**DESCRIPTION OF THE TASK**
In the records below, the line containing "Home page (175, 2148)" marks the start. Copy that line and everything after it exactly, through the last line.

**EXTRACTED RECORDS**
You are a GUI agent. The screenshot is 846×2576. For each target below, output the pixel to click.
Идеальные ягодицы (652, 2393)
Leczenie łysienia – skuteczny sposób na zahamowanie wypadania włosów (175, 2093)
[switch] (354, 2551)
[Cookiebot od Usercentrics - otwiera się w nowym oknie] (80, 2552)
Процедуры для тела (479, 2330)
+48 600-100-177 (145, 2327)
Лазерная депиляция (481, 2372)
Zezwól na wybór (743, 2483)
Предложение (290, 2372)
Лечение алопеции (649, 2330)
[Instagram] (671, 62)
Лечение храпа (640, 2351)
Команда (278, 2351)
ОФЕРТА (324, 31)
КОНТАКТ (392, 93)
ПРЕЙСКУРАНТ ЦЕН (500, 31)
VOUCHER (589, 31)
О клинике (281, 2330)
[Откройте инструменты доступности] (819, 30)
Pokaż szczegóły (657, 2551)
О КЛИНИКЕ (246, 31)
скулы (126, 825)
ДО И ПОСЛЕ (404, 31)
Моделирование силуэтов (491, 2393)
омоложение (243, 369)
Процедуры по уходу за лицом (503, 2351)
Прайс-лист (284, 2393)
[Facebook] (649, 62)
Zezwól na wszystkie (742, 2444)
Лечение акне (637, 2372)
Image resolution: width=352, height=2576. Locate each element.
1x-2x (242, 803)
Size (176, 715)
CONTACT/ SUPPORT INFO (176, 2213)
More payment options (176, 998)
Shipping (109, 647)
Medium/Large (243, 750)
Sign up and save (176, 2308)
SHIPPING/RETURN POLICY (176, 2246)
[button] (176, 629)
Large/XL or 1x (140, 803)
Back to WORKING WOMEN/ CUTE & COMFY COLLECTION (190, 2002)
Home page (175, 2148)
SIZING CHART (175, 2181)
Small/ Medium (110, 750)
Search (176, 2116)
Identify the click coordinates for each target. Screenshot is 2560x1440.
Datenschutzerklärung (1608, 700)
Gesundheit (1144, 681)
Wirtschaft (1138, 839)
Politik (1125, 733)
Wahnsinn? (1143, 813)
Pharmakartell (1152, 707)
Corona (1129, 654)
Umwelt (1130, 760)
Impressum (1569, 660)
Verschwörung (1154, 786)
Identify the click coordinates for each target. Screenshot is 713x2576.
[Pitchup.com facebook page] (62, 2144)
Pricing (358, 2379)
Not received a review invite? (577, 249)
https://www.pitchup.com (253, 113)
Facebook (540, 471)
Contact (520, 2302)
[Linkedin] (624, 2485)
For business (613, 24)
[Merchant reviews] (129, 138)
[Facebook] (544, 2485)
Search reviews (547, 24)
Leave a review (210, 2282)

**WORKED SOLUTION**
Home page (175, 2148)
SIZING CHART (175, 2181)
Small/ Medium (110, 750)
Search (176, 2116)
Identify the click coordinates for each target. Screenshot is 2560x1440.
Datenschutzerklärung (1608, 700)
Gesundheit (1144, 681)
Wirtschaft (1138, 839)
Politik (1125, 733)
Wahnsinn? (1143, 813)
Pharmakartell (1152, 707)
Corona (1129, 654)
Umwelt (1130, 760)
Impressum (1569, 660)
Verschwörung (1154, 786)
Identify the click coordinates for each target. Screenshot is 713x2576.
[Pitchup.com facebook page] (62, 2144)
Pricing (358, 2379)
Not received a review invite? (577, 249)
https://www.pitchup.com (253, 113)
Facebook (540, 471)
Contact (520, 2302)
[Linkedin] (624, 2485)
For business (613, 24)
[Merchant reviews] (129, 138)
[Facebook] (544, 2485)
Search reviews (547, 24)
Leave a review (210, 2282)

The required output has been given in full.